Thesis title: Communication breakdown: investigation of brain networks alterations across time in a mouse model of traumatic stress
The stress response comprises a set of behavioral and physiological reactions, aimed at coping with the challenges encountered by the individual. However, traumatic events, which represent threats to the subject’s life, could alter the circuits involved in the reaction to stress, eventually leading to pathological conditions, such as post-traumatic stress disorder (PTSD). Although several structures are reported to suffer from functional and structural alterations following traumatic stress, the dynamics of the neural circuit involved are not completely understood.
The predator exposure model of traumatic stress, which has proven to induce long-lasting anxiogenic effects in mice, was used to dissect traumatic stress-induced neural activity alterations of structures involved in stress response and reciprocally interconnected, namely prelimbic (PL) and infralimbic (IL) subregions of the medial prefrontal cortex (mPFC), dorsal and ventral hippocampus, basolateral amygdala (BLA) and the paraventricular nucleus of the thalamus (PVT).
CD1 mice were placed in a safe enclosure to prevent direct attack and injuries and then subjected to a single 10-minutes exposure to a rat in a familiar context. Then, we assessed both acute and long-lasting anxiogenic effects of predator stress by elevated plus-maze (EPM). Using the immediate early gene Fos as a marker of neural activity, we evaluated neural activation after rat exposure and re-exposure to the stress context, 14 days following the traumatic stress.
After predator exposure, Fos expression analysis showed hyperactivation of BLA and vCA1 in exposed mice compared to controls. Conversely, 14 days later, stressed mice showed reduced Fos expression in the PL cortex. To investigate whether BLA hyperactivation after rat exposure could account for mPFC hypoactivity at a later time point, resulting in more anxious behavior, we performed chemogenetic inhibition of BLA-mPFC projections right after the traumatic stress. However, the assessment of anxiety by EPM did not reveal any effect of the manipulation at an early time point.

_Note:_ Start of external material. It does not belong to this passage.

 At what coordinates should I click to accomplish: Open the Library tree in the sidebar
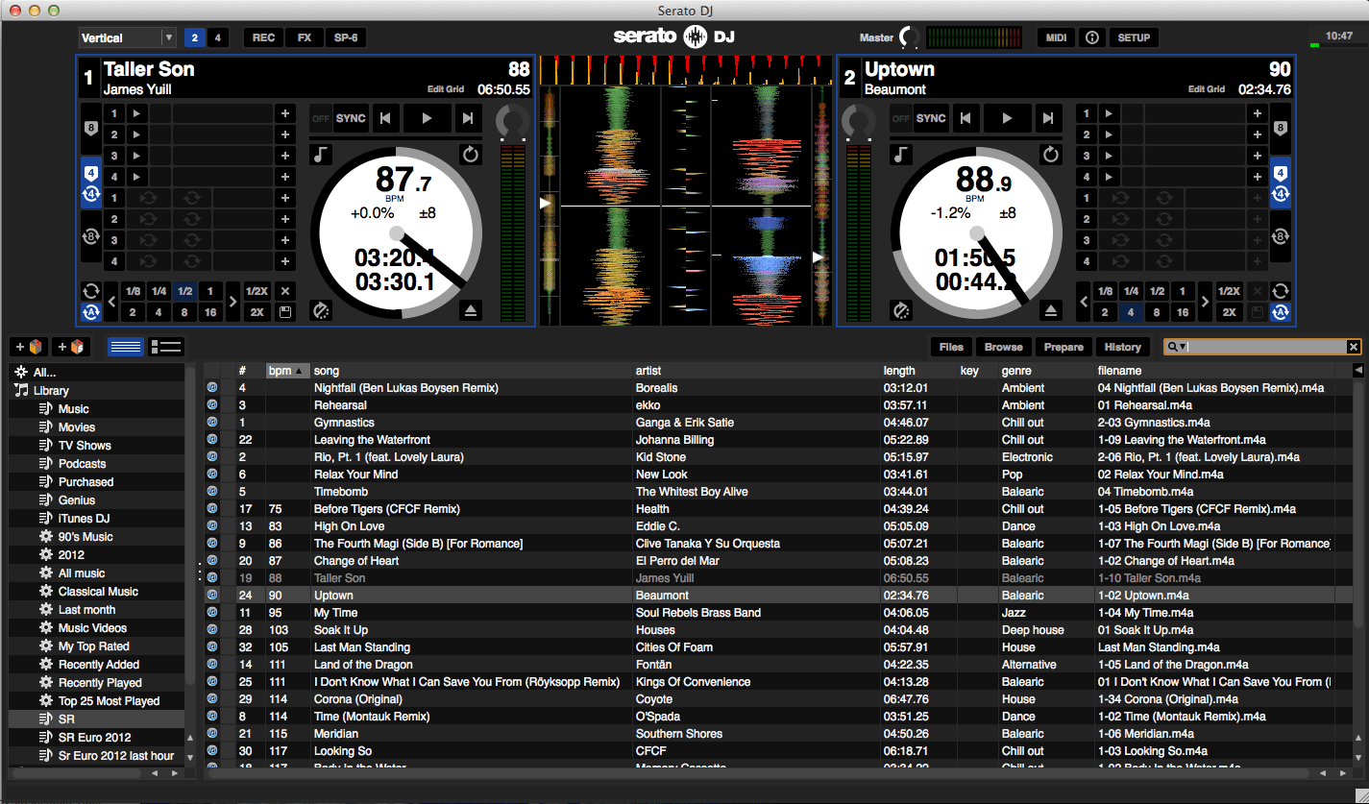[x=51, y=390]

To explore how functional connections among structures of the circuit were altered by traumatic stress across time, we applied inter-regional correlation analysis and created network connectivity graphs. Analysis of topological properties of the network revealed that exposed mice showed a more integrated circuit at an early time point compared to controls. Conversely, 14 days after exposure, the stress network showed higher segregation than control, with structures of the circuit organized in clusters communicating by the PVT, which thus could play the role of the hub region of the circuit.

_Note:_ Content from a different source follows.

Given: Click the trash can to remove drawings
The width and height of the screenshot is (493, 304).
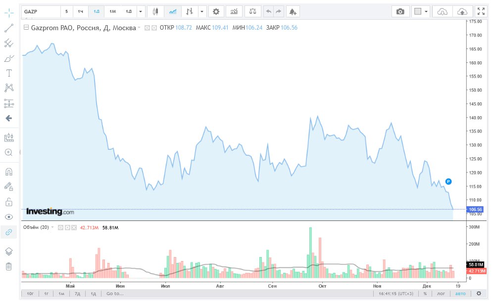Looking at the screenshot, I should [8, 266].
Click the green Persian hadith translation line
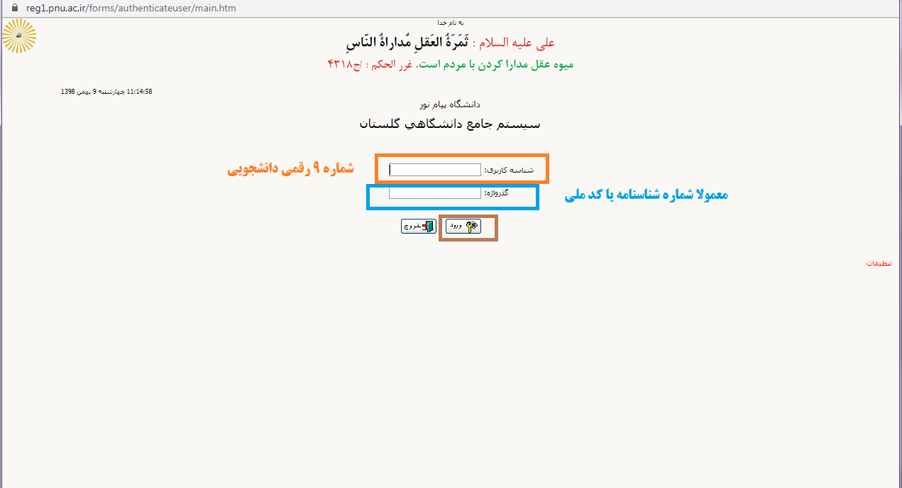The width and height of the screenshot is (902, 488). coord(451,65)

The results presented in this study contribute to elucidating the dynamic of network alterations triggered by traumatic stress. Moreover, we show that, across time, the PVT plays a pivotal role in modulating the connectivity of the structures composing the network. This will provide an important key structure to manipulate the circuit in order to elucidate the causal involvement of specific projections in pathological reactions to stress and to investigate how stress-induced alterations of specific pathways may affect the network functionality. This may contribute to both the refinement of existing therapies and to the development of new therapeutic targets for stress-related disorder, such as the PTSD.